=== SOURCE DOCUMENT ===

Construction and Usage of a Human Body Common Coordinate Framework: An Overview

Introduction

The effort of developing a comprehensive three-dimensional (3D) atlas of human cellular structured is embodied by the Human Biomolecular Atlas Program (HuBMAP), a project initiated by the National Institutes of Health (NIH). The paper under discussion delineates the construction and practical utility of a Common Coordinate Framework (CCF) to integrate and harmonize multimodal data from various tissue specimens into a semantically annotated 3D model. The CCF, as implemented within the HuBMAP framework, provides a systematic approach for spatial and semantic annotation of tissue data, offering significant potential for advancing both research and practical applications.

Methodology

The CCF construction deploys a tripartite ontology architecture: the CCF Clinical Ontology, the CCF Semantic Ontology, and the CCF Spatial Ontology, each offering specific insights into different dataset aspects. The Clinical Ontology captures demographic and metadata information, vital for sample characterization. The Semantic Ontology organizes anatomical structures, cell types, and biomarkers to support detailed partonomic hierarchies. Finally, the Spatial Ontology focuses on spatial data by delineating the shapes, sizes, and orientations of tissues within a 3D reference system. Together, these structures facilitate a robust framework allowing researchers to query, explore, and analyze large-scale tissue datasets meaningfully.

=== SOURCE DATA ===

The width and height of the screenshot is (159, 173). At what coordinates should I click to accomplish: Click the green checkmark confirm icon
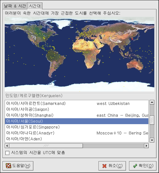click(x=135, y=166)
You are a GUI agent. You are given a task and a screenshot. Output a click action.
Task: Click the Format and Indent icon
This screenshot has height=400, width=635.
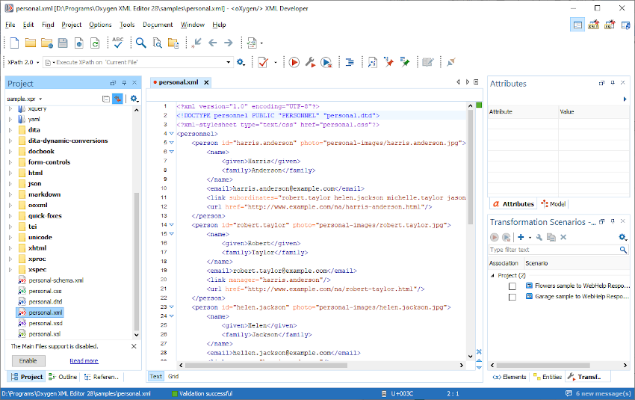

===

▸ PROBLEM DESCRIPTION:
In the overview of the human body Common Coordinate Framework, translate this sentence into Spanish: "The Clinical Ontology captures demographic and metadata information, vital for sample characterization."

▸ THE COMPLETED TASK:
La Ontología Clínica recoge información demográfica y de metadatos, esencial para la caracterización de las muestras.